##### Records #####

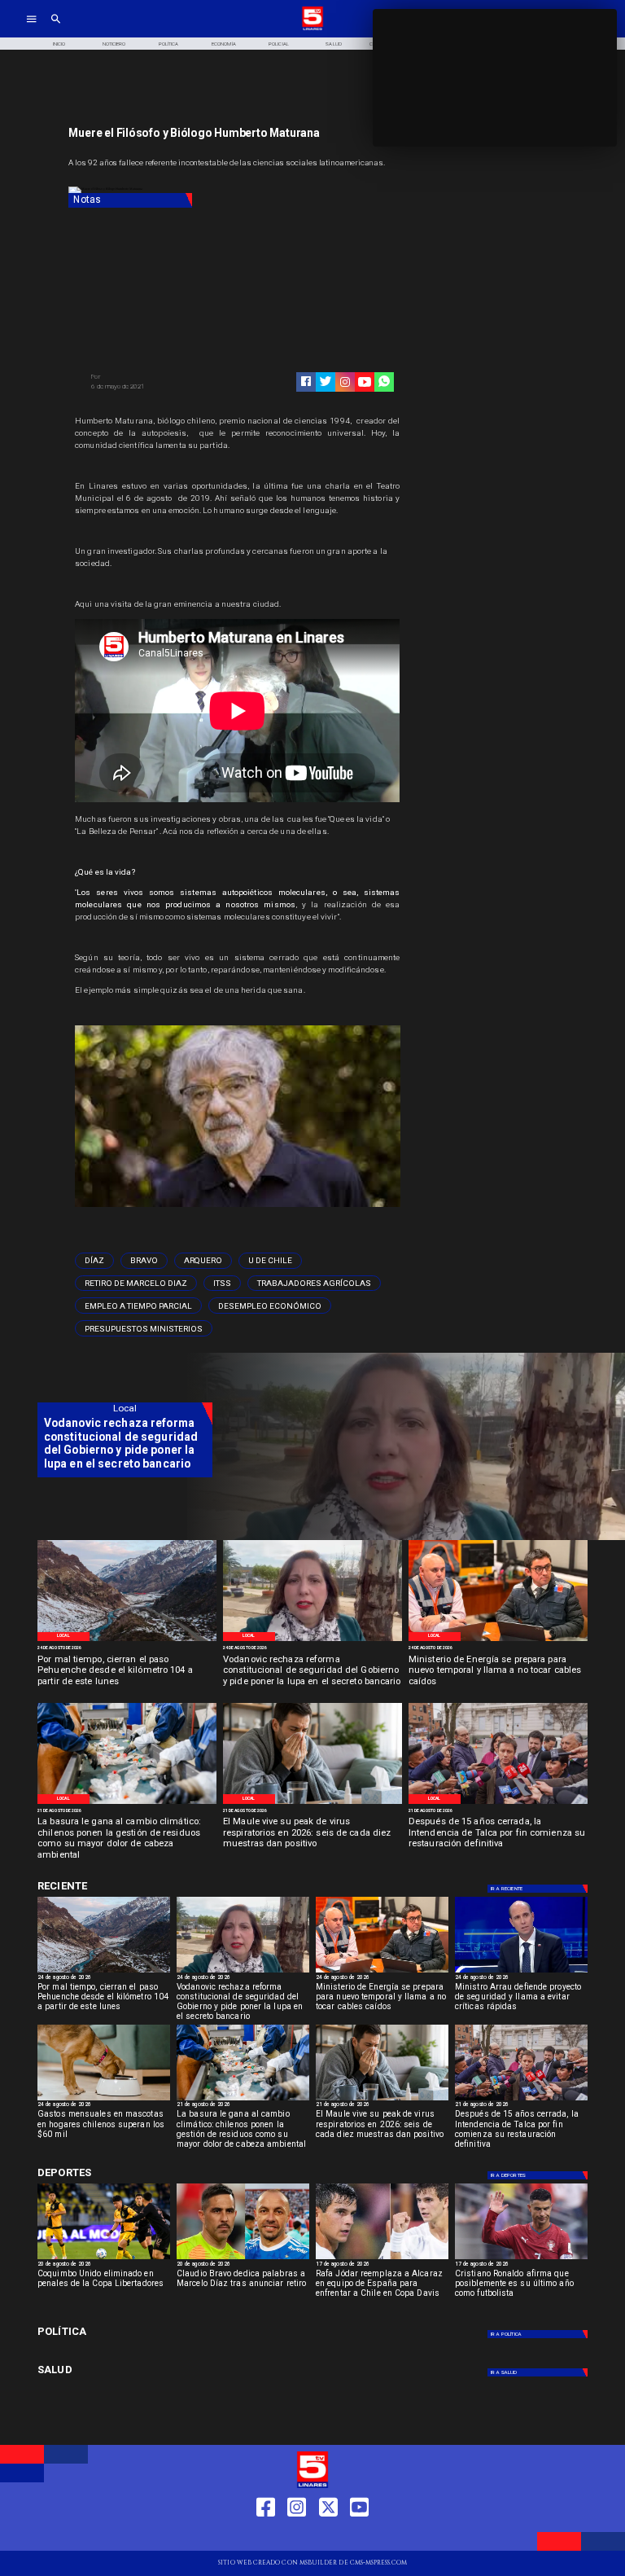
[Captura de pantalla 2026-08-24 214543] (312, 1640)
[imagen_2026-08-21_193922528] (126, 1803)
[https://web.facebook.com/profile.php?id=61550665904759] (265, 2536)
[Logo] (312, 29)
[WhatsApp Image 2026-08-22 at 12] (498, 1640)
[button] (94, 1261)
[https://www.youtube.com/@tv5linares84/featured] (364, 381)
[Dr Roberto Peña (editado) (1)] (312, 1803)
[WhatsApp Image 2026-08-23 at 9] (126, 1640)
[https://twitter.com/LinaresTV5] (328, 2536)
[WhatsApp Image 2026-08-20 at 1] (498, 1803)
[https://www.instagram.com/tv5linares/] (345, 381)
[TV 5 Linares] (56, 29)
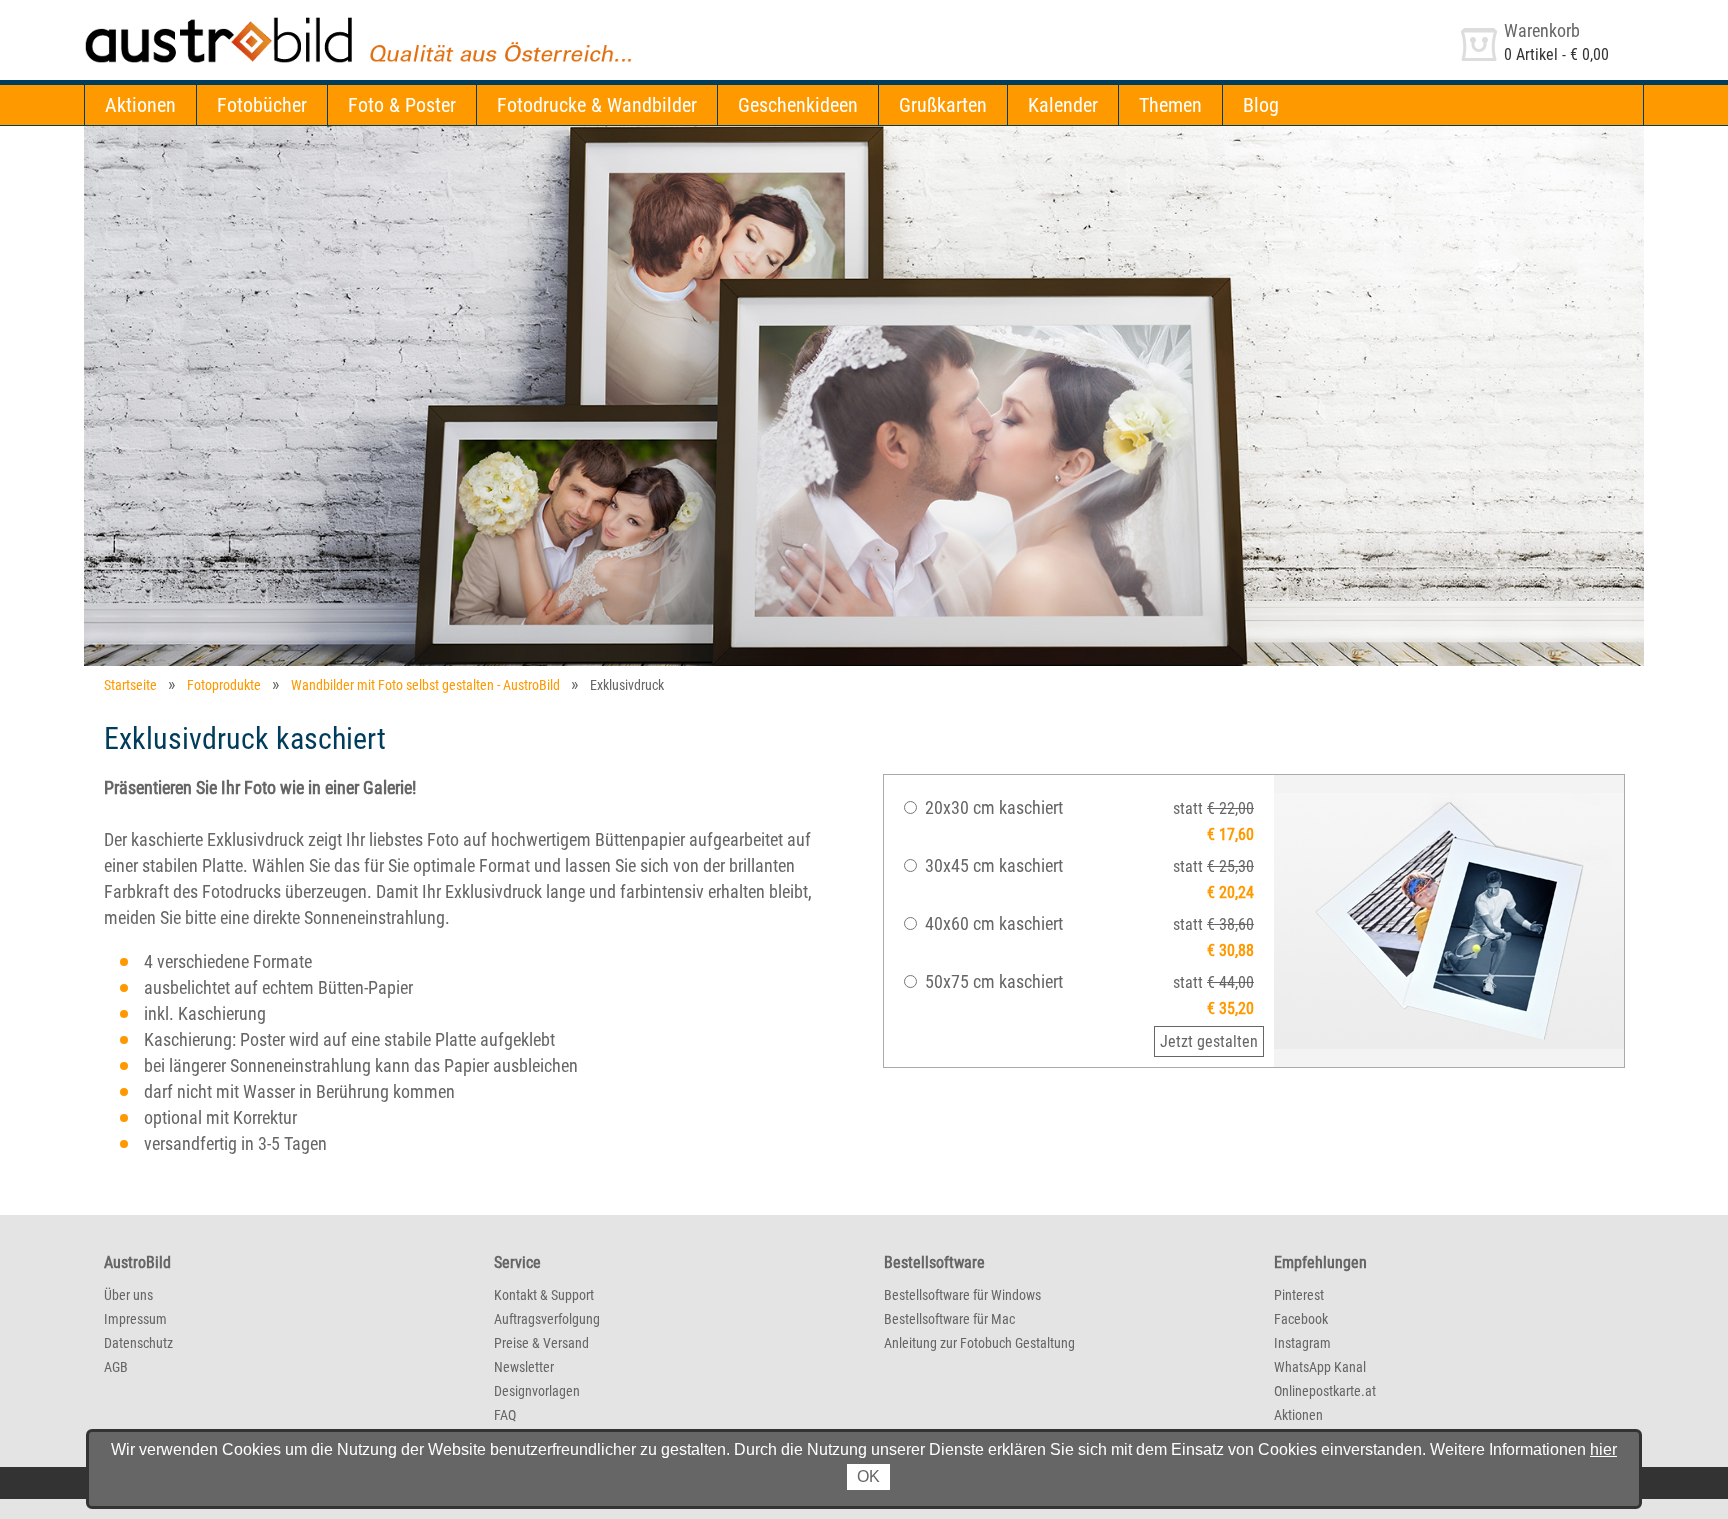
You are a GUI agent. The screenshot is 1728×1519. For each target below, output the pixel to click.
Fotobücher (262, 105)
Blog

#####

**Task:**
Rewrite the data above exactly as given, but omit the images.

**Answer box:**
[Captura de pantalla 2026-08-24 214543] (312, 1640)
[imagen_2026-08-21_193922528] (126, 1803)
[https://web.facebook.com/profile.php?id=61550665904759] (265, 2536)
[Logo] (312, 29)
[WhatsApp Image 2026-08-22 at 12] (498, 1640)
[button] (94, 1261)
[https://www.youtube.com/@tv5linares84/featured] (364, 381)
[Dr Roberto Peña (editado) (1)] (312, 1803)
[WhatsApp Image 2026-08-23 at 9] (126, 1640)
[https://twitter.com/LinaresTV5] (328, 2536)
[WhatsApp Image 2026-08-20 at 1] (498, 1803)
[https://www.instagram.com/tv5linares/] (345, 381)
[TV 5 Linares] (56, 29)
You are a GUI agent. The screenshot is 1728×1519. For each target below, output the pixel to click.
Fotobücher (262, 105)
Blog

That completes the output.